Texte à lire
L'art. 36 al. 3 de la loi sur la police du 9 septembre 2014 (LPol - F 1 05) était violé, le délai de prescription relative ayant été atteint. La date du 11 mars 2019 comme dies a quo était contestée ; il ressortait des nombreuses communications échangées peu après les faits que la commandante avait eu connaissance des faits dans les jours suivant le 4 février 2017. L'autorité compétente pour prononcer le blâme était le chef de service et non la commandante ; or le major H______ avait eu connaissance des faits dans tous les cas avant de rédiger sa note du 20 mars 2017 au Ministère public. Le délai de prescription absolu de cinq ans était un délai de péremption, qui ne pouvait être ni suspendu ni interrompu. Enfin, un recours au Tribunal fédéral n'entrait pas dans la notion de « procédure pénale portant sur les mêmes faits » au sens de l'art. 36 al. 3 LPol.

Au surplus, aucune faute ne pouvait être retenue à son encontre au vu de la dangerosité de la situation à laquelle il avait été confronté, alors même qu'il était encore stagiaire. L'écoulement de cinq années depuis les faits rendait aussi le choix de le punir disciplinairement disproportionné.

Consigne 1
Présentez en tableau Markdown les lignes des enregistrements qui vont de celle contenant "1372x886 pixels. Task: Click" jusqu'à celle contenant "Check the Pipeline: Declarative", bornes comprises et lignes vides omises. Utilisez les colonnes « N° » pour le numéro de rangée et « Ligne » pour la ligne elle-même.

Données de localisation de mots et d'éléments
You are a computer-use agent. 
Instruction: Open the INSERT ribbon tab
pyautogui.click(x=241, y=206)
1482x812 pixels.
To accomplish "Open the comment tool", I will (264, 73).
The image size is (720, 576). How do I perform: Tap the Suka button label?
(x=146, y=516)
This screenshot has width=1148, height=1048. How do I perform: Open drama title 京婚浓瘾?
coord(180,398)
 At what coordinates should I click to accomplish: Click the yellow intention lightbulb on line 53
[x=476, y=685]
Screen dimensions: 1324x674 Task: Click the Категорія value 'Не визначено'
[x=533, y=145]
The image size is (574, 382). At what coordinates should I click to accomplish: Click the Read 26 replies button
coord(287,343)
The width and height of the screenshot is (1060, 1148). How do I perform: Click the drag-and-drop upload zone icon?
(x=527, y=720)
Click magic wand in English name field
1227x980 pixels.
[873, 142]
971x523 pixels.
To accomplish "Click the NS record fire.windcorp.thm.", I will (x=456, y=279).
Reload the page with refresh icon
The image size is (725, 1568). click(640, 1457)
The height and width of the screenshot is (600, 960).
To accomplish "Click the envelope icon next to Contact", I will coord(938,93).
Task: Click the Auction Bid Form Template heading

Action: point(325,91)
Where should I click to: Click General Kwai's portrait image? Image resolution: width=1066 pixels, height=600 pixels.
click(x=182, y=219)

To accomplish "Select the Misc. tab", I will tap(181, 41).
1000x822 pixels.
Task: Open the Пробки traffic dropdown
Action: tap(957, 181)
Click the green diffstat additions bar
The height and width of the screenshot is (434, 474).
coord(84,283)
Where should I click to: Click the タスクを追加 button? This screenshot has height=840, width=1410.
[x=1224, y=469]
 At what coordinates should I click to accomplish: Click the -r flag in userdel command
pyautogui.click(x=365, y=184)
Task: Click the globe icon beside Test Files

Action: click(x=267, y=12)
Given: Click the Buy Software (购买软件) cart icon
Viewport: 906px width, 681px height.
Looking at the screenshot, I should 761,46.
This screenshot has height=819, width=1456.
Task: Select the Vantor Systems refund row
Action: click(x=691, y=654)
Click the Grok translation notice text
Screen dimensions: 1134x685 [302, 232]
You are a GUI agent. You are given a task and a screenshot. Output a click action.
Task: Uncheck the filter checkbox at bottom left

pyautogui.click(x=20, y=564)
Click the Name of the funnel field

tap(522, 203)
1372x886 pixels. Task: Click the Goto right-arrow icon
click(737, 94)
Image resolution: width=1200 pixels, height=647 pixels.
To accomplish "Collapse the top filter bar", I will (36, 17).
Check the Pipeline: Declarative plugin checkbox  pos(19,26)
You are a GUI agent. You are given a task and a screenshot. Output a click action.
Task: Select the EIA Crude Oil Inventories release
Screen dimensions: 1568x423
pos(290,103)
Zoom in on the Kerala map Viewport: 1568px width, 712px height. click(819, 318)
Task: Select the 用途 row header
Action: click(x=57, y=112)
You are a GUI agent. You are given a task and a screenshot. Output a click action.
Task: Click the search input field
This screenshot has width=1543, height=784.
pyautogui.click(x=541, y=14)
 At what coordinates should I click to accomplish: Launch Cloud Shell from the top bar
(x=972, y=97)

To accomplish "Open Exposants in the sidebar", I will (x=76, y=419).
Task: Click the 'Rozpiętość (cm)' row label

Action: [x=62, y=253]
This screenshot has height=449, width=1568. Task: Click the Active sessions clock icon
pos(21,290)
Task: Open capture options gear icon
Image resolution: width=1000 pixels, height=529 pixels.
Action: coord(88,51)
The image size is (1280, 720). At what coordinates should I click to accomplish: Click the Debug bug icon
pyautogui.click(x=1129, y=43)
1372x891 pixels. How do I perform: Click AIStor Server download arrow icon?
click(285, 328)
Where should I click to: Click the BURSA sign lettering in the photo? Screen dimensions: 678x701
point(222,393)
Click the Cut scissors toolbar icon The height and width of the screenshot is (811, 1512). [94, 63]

Consigne 2
Recopiez mot pour mot le passage du texte à lire allant de "L'art. 36 al. 3 de" jusqu'à "al. 3 LPol.".

Résultat final 1
| N° | Ligne |
|---|---|
| 1 | 1372x886 pixels. Task: Click the Goto right-arrow icon |
| 2 | click(737, 94) |
| 3 | Image resolution: width=1200 pixels, height=647 pixels. |
| 4 | To accomplish "Collapse the top filter bar", I will (36, 17). |
| 5 | Check the Pipeline: Declarative plugin checkbox  pos(19,26) |

Résultat final 2
L'art. 36 al. 3 de la loi sur la police du 9 septembre 2014 (LPol - F 1 05) était violé, le délai de prescription relative ayant été atteint. La date du 11 mars 2019 comme dies a quo était contestée ; il ressortait des nombreuses communications échangées peu après les faits que la commandante avait eu connaissance des faits dans les jours suivant le 4 février 2017. L'autorité compétente pour prononcer le blâme était le chef de service et non la commandante ; or le major H______ avait eu connaissance des faits dans tous les cas avant de rédiger sa note du 20 mars 2017 au Ministère public. Le délai de prescription absolu de cinq ans était un délai de péremption, qui ne pouvait être ni suspendu ni interrompu. Enfin, un recours au Tribunal fédéral n'entrait pas dans la notion de « procédure pénale portant sur les mêmes faits » au sens de l'art. 36 al. 3 LPol.